WHAT THE EXERCISE ASKS |
Transcribe the material from the line containing "Return the (X, Y)" through the end of the material, inclusive, with the pictures left out.

[Entries for pointing to words and elements]
--*--
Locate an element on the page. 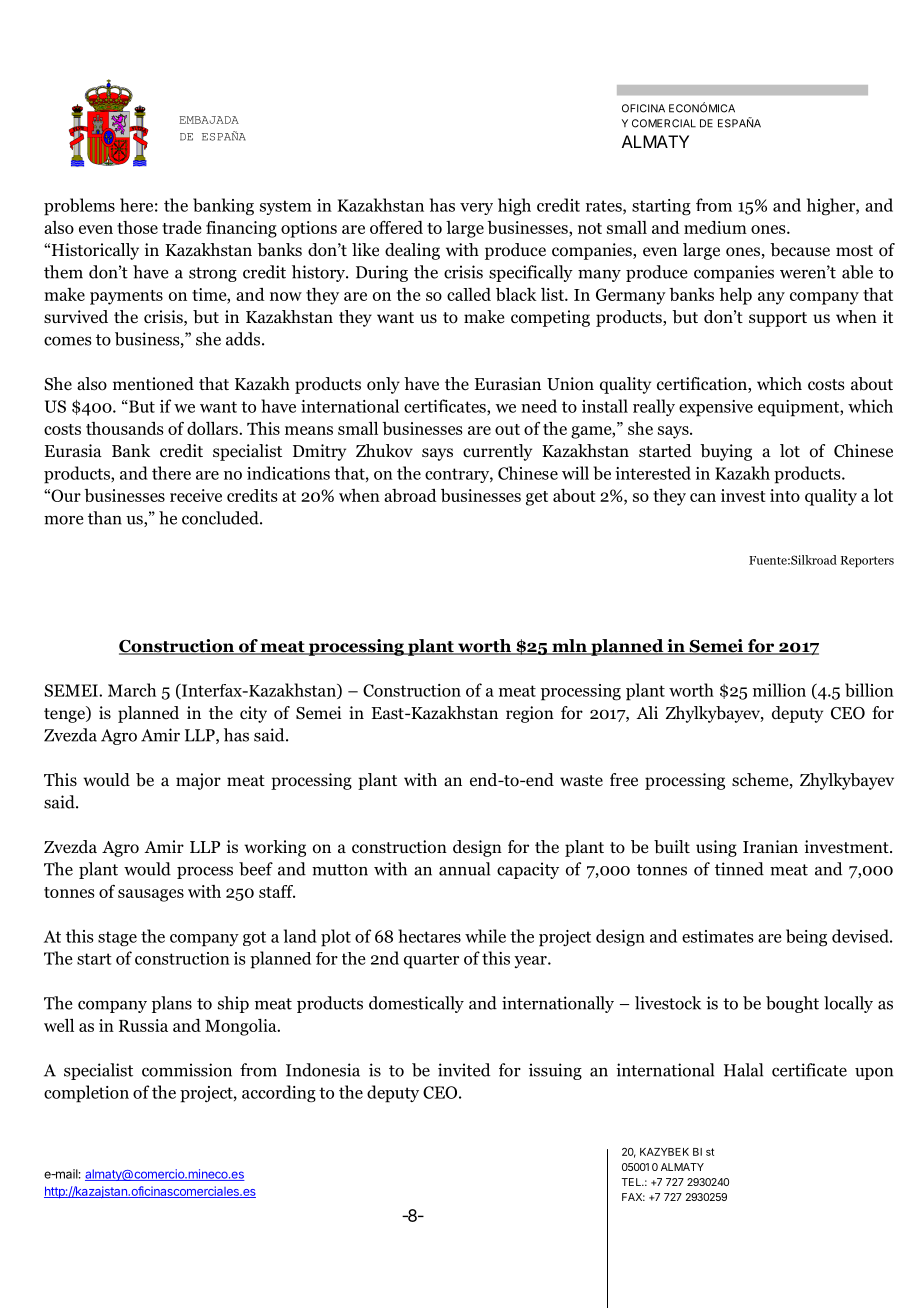 The image size is (924, 1308). million is located at coordinates (779, 690).
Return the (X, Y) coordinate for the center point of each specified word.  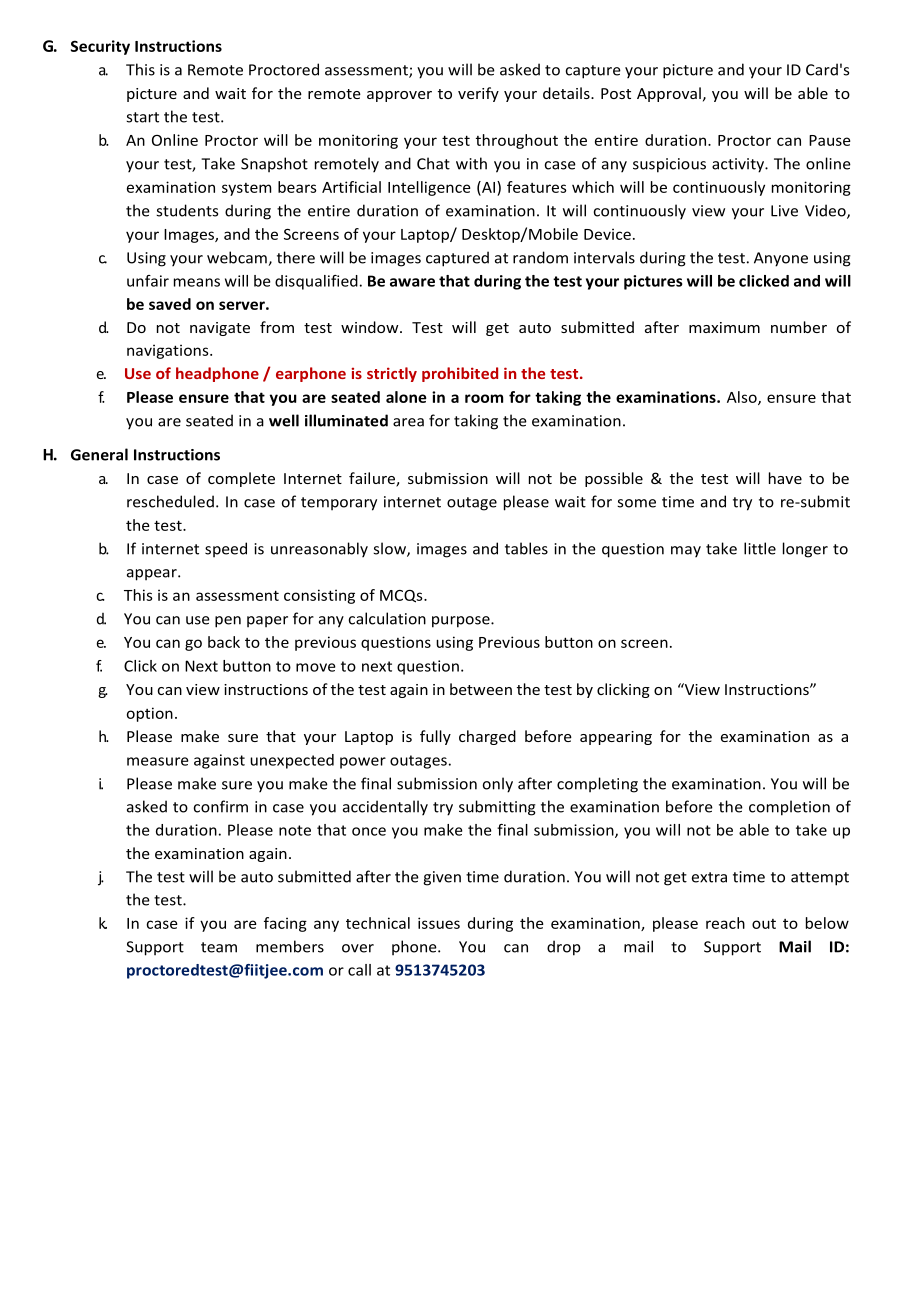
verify (478, 94)
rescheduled (170, 501)
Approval (669, 94)
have (785, 478)
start (142, 117)
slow (390, 549)
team (219, 947)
--*--
RESULT OF THE EXERCISE |
Return the (X, Y) coordinate for the center point of each specified word.  
verify (478, 94)
rescheduled (170, 501)
Approval (669, 94)
have (785, 478)
start (142, 117)
slow (390, 549)
team (219, 947)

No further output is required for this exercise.